Founded from Open Business Exchange, or OB10, Tungsten Network's electronic invoicing and payment services are partnered with companies including Alliance Data, IBM, Kellogg's, General Motors, and the US Federal Government. Nearly 80% of the suppliers Tungsten serves are small to medium-sized global business.

===OB10 collaboration and acquisition - 2000===
When OB10 was founded, e-invoicing services were not permitted in a majority of the European Union. However, OB10's services were launched in late 2000, followed by the establishment of offices in New York. As e-invoicing services grew, OB10 established offices in San Francisco and Atlanta in the United States, as well as Sofia, Bulgaria and Kuala Lumpur, Malaysia. Tungsten officially purchased OB10 in October 2013.

===Transition to Tungsten Network - 2013===
Tungsten Corporation finalized the acquisition of OB10 in October 2013, rebranding the e-invoicing platform “Tungsten Network”. Tungsten purchased OB10 for £99 million, as well as having signed a five-year agreement to license @UK's Spend Analysis software. Tungsten Network provides a global cloud-based trading network built on OB10's e-invoicing platform. The service integrates client billing and accounting systems with their suppliers' invoicing and accounting systems.

===Purchasing DocuSphere - 2014===
In September 2014, Tungsten acquired DocuSphere – a US-based provider of invoice-automation services. The purchase was funded by a share placing, rather than an open offer.

==Tungsten of today==
In September 2019, Andrew Lemonofides took over as chief executive officer of Tungsten Corporation plc from Richard Hurwitz.

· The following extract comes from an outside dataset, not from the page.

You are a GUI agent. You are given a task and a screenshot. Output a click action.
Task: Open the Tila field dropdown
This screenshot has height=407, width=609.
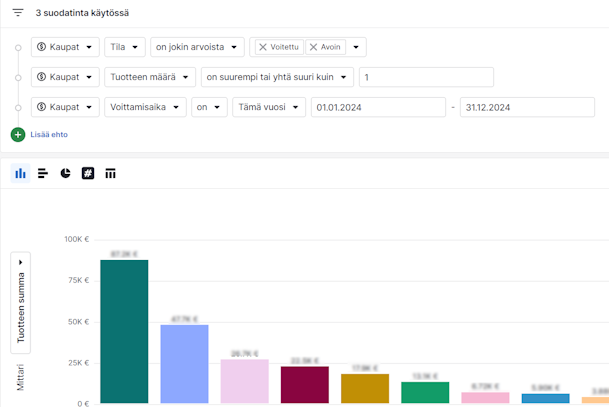click(x=125, y=47)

On 9 July 2021 Paul Cooper was appointed as the new CEO.

On June 20, 2022, it was announced that Tungsten Network was being acquired by Kofax

On January 16, 2024, Kofax was renamed to Tungsten Automation.

==Products==
Tungsten Network provides professional electronic services for accounts payable and accounts receivable to over 203,000 suppliers in 175 countries. The company was one of the first vendors to push an “open network” concept, along with Basware. Tungsten Network currently serves 72% of Fortune 500 companies and 70% of the Financial Times Stock Exchange 100 Index (FTSE). In the fall of 2017, Tungsten released its inaugural Friction Index report to showcase the amount of time that is being spent on inefficient practices.

===Tungsten Network===
Tungsten Network is Tungsten's core business, a worldwide buyer-supplier community that processed over £133 billion in transactions in fiscal year 2016. The network processes invoices and purchase order transactions through Tungsten Network's online portal, with the aim to reduce human touch points to deliver secure transactions.

===Tungsten Network Workflow===
Tungsten Network Workflow is a software suite that automates accounts payable processes and includes a document repository and reporting. The suite offers end-to-end visibility of invoices from initial receipt until payment by monitoring payment processing in an ERP system and pulling back the associated payment data.

===Tungsten Network Analytics===
This product analyzes procurement spending based on invoice data. The software provides line-level product information, analyzes campaigns, and matches prices for competing products. Tungsten Network Analytics is fully compliant with US federal requirements as of April 2014.